'''
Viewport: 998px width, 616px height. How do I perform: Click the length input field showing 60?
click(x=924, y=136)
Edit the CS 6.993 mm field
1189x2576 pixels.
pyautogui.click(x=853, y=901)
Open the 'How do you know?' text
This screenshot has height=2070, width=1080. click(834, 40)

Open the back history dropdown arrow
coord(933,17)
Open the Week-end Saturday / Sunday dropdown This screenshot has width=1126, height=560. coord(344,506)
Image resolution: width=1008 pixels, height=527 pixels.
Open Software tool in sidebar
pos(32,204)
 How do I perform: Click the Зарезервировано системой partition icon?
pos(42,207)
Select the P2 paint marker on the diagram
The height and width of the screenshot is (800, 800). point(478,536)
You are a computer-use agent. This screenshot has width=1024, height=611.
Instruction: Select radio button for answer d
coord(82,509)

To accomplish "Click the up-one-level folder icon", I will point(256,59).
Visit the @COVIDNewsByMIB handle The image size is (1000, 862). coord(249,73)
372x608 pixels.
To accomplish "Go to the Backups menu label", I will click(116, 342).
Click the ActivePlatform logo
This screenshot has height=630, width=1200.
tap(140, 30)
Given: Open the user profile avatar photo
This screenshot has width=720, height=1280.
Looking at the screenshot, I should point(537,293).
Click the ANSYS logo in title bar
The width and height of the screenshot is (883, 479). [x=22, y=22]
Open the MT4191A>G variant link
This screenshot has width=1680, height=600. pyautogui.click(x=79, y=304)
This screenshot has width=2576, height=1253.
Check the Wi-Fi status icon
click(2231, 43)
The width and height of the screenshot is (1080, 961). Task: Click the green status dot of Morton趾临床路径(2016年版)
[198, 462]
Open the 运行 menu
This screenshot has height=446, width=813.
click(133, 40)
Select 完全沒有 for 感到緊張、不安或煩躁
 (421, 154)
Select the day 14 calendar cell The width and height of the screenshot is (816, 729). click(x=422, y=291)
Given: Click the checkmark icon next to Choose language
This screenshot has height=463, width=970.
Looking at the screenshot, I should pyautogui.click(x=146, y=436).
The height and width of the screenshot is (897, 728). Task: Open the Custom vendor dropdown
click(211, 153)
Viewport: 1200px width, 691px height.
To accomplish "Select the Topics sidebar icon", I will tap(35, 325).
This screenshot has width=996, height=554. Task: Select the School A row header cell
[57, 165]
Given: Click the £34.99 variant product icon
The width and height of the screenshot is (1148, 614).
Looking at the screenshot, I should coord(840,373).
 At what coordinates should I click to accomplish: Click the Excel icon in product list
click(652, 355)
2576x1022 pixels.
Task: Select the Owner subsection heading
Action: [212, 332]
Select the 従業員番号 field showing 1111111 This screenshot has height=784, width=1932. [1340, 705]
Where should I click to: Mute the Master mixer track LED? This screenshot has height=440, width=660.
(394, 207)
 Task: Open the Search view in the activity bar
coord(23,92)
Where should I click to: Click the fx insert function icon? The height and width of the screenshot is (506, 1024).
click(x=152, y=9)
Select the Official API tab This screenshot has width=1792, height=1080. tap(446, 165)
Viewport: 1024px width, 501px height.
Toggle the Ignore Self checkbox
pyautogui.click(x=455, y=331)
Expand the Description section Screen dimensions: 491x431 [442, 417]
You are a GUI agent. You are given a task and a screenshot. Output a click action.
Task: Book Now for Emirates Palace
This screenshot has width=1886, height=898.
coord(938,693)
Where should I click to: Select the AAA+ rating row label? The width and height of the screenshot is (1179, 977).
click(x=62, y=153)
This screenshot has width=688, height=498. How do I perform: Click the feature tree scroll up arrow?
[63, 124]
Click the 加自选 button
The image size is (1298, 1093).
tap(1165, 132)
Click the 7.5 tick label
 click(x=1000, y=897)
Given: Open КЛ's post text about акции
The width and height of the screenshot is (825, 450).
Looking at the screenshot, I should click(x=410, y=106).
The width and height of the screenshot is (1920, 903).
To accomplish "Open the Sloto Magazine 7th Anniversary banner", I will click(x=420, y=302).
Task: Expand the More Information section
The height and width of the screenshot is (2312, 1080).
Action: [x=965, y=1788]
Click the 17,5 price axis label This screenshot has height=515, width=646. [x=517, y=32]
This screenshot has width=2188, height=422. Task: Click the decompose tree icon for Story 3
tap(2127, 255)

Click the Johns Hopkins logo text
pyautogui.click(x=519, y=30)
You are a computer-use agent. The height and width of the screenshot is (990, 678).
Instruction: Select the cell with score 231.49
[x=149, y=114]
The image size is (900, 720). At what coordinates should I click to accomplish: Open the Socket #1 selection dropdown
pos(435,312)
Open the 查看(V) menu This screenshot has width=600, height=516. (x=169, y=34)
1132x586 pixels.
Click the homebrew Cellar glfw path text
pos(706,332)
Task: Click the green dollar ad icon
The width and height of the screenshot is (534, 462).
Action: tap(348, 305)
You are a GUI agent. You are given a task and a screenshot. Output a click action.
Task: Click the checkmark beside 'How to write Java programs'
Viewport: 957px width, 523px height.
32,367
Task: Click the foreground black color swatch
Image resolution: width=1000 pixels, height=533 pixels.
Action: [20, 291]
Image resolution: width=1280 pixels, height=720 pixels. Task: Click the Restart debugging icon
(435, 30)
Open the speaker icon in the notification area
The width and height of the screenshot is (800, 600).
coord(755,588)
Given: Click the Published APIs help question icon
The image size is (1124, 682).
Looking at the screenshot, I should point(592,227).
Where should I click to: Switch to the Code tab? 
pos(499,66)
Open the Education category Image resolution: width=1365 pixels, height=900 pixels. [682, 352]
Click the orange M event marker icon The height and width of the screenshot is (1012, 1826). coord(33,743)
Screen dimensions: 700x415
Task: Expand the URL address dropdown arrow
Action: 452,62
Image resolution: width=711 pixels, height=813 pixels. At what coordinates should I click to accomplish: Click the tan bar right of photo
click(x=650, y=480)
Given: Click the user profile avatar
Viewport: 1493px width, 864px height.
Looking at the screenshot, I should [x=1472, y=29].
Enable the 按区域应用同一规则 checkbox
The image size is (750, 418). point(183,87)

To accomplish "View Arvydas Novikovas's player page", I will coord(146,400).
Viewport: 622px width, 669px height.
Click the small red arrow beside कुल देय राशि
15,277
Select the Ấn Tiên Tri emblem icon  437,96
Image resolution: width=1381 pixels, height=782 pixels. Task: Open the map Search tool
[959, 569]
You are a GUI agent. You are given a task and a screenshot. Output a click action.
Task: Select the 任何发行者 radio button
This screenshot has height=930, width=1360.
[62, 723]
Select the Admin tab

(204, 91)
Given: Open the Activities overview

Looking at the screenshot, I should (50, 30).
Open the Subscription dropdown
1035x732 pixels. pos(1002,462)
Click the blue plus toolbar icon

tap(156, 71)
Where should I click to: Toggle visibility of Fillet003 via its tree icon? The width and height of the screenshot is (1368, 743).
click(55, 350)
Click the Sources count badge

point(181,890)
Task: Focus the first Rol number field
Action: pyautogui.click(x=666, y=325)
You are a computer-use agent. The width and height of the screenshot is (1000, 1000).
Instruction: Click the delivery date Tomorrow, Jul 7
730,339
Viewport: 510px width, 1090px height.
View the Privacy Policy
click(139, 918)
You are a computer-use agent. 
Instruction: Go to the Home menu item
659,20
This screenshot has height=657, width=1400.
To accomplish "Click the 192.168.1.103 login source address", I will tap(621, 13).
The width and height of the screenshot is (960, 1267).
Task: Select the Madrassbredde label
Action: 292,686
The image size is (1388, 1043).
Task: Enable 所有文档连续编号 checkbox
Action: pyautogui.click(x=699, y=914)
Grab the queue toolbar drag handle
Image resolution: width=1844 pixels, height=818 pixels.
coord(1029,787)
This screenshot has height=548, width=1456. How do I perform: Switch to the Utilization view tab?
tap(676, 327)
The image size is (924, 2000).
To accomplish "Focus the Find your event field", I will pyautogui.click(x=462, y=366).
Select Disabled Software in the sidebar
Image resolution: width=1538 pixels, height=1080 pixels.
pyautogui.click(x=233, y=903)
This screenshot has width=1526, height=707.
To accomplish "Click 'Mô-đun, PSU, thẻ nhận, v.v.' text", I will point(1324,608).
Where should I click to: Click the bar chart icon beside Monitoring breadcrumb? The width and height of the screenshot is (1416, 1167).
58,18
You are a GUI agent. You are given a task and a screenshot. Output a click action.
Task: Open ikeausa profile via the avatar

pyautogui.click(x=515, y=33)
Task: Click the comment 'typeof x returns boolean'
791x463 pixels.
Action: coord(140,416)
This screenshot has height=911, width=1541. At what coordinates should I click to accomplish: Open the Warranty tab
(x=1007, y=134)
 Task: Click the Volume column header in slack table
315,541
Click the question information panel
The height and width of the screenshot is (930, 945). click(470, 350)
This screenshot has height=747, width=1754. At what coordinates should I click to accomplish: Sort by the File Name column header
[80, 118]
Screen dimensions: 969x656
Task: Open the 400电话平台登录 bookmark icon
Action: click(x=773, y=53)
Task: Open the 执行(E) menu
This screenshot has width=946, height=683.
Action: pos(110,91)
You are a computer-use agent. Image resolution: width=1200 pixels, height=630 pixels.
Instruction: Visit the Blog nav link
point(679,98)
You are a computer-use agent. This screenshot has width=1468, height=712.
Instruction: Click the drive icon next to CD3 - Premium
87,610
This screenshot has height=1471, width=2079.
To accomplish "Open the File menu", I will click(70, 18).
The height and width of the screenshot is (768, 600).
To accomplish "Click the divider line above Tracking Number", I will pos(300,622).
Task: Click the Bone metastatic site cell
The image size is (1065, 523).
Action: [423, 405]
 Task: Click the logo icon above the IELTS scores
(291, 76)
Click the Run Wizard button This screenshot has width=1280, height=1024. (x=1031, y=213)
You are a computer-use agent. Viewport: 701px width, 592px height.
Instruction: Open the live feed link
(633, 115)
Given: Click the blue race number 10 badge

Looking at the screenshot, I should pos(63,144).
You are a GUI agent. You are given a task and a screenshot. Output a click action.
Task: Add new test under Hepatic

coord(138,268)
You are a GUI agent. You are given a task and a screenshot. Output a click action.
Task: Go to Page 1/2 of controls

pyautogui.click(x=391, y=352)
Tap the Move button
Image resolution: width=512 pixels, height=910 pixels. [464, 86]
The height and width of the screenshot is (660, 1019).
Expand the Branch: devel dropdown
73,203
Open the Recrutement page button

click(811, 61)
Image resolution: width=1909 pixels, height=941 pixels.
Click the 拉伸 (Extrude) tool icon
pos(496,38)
'''
Assigned task.
Search the listing above for "checkmark" and copy every line that holds it.

Written answer.
Given: Click the checkmark icon next to Choose language
Task: Click the checkmark beside 'How to write Java programs'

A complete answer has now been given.